• What is being asked
Rewrite the lines below, replacing every "button" with "control" and leaving everything else as it is. Omit the pictures from your answer.

(Target pointing data)
_____
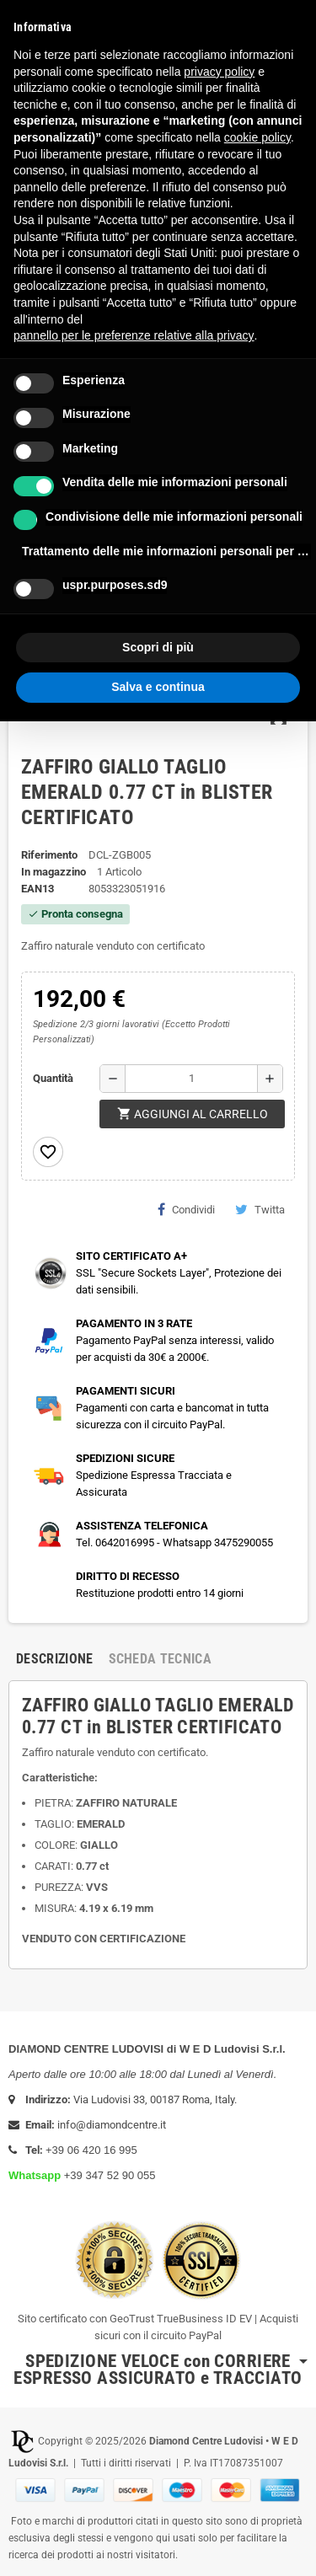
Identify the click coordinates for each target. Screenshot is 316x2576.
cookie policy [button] (257, 137)
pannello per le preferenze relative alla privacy (133, 335)
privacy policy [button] (219, 71)
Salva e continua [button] (157, 687)
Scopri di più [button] (158, 647)
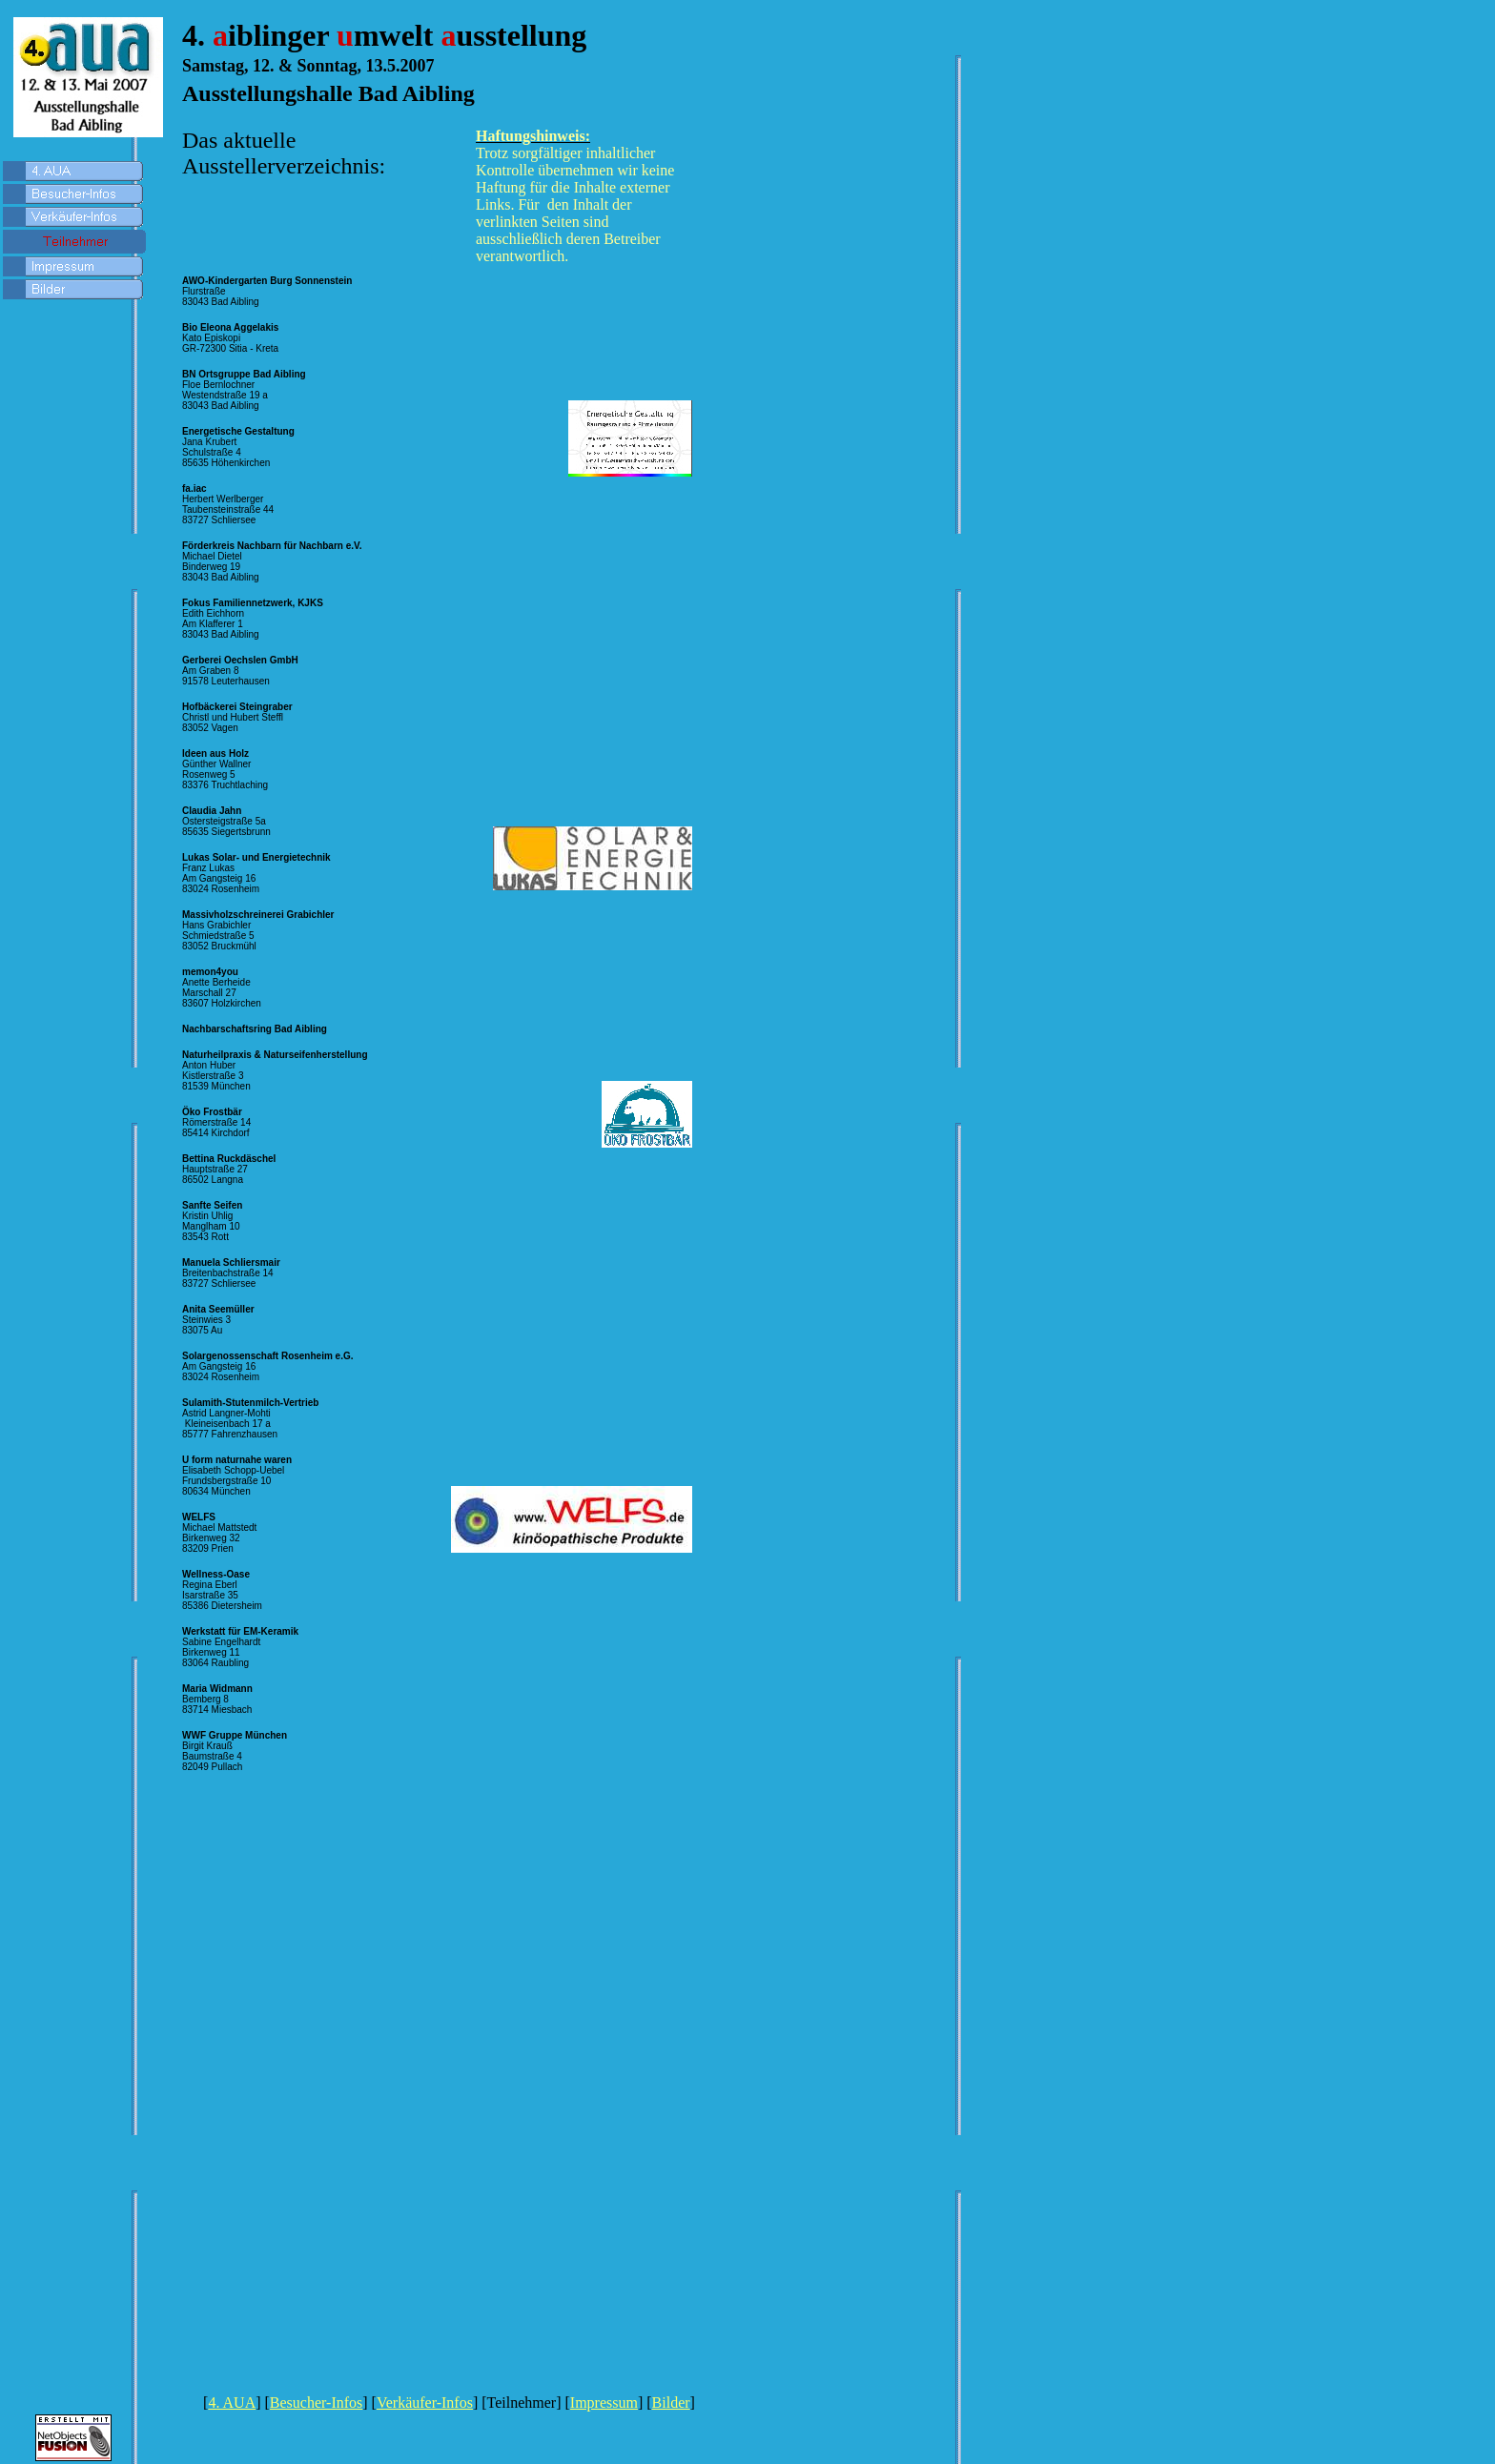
_____
• Solved problem
Identify the click coordinates for each target. Screenshot is 316x2576.
cookie policy [control] (257, 137)
pannello per le preferenze relative alla privacy (133, 335)
privacy policy [control] (219, 71)
Salva e continua [control] (157, 687)
Scopri di più [control] (158, 647)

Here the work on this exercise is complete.